If You’re Fat, Your Paycheck Might Not Be

By Ashley-Michelle Papon

When it comes to cultural and social inequalities between men and women, the wage gap is one of the most widely accepted yet paradoxically ignored aspects of the gendered disparity. For over 30 years, equal pay has been the law of the land, though numerous independent studies have established that working women who clock 40 hours still make, on average, 77 cents to their male counterpart’s dollar. Furthermore, earlier this year, The Washington Post reported on some surprising findings that a person’s body size has more to do with the size of their paycheck than previously believed.

“The study found that thin women are paid significantly more than their average-size counterparts, while heavier women make less,” Amelia Rayno writes on Jan. 29. “Skinnier-than-average men, on the other hand, cash smaller paychecks than their average-weight peers.” Rayno goes on to quote Teresa Rothausen-Vange, a management professor at the University of St. Thomas, who explains that skinny men are considered “less-than-manly” while thin women make for a more attractive corporate image.

However, uncovering that the workforce is enabling and perpetuating unrealistic physical standards of attractiveness is old hat. What makes The Post’s report so shocking is contained several paragraphs down where Rayno reveals staggering results: Men on the smaller side earn $8,000 less than their more beefy male peers, a paltry amount in comparison to the women’s results. According to the study, thinner women earned more than $16,000 a year than their heavier co-workers.

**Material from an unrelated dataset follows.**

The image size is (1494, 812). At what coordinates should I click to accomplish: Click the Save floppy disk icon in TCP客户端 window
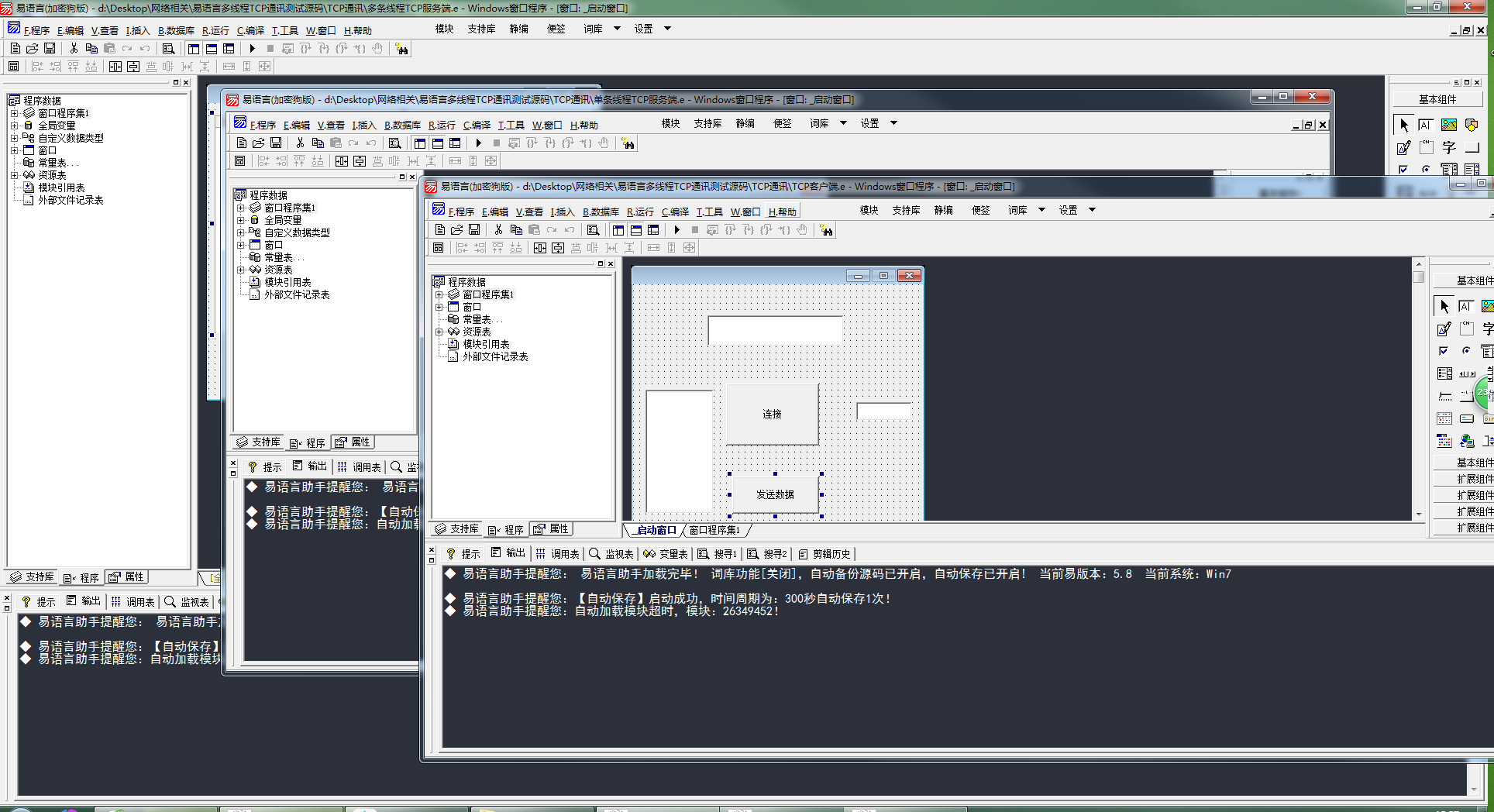pyautogui.click(x=475, y=229)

Attempting to deconstruct all of the social mores that fuel the pay schism would require a blog post the length of Atlas Shrugged, but let’s examine a few of the more thought-provoking issues here. To begin with, it’s worth noting that the pay disparity between the two different male body types is still considerably less than the wage gap between men and women, particularly for women of color. This suggests that although the corporate world is hostile to people of size, men, particularly white men, have a leg up on the female competition.

That certainly seems to be supported by a study completed by Michigan State University researchers in April of 2009, which examined a control group of 1,000 bosses from companies in the United States. The study, published in the British Journal Equal Opportunity International, went on to conclude that being “overweight” didn’t appear to hurt men’s chances for professional advancement unless they were considered “obese,” while women were hindered by being considered “overweight” and “obese.”

Although the study validates what factivists have been saying regarding discrimination in the work place, it also exposes a flaw in the methodology of such information-gathering. The Michigan State University researchers carried out their study by asking medical professionals to rate the executives as overweight or obese based on the Body Mass Index, commonly referred to as the BMI, a formula that has been debunked in recent years for being grossly inaccurate. The results are made even more suspect due to the fact that the medical professionals only had photographs of the executives to go on, challenging the veracity of how objective the study actually was.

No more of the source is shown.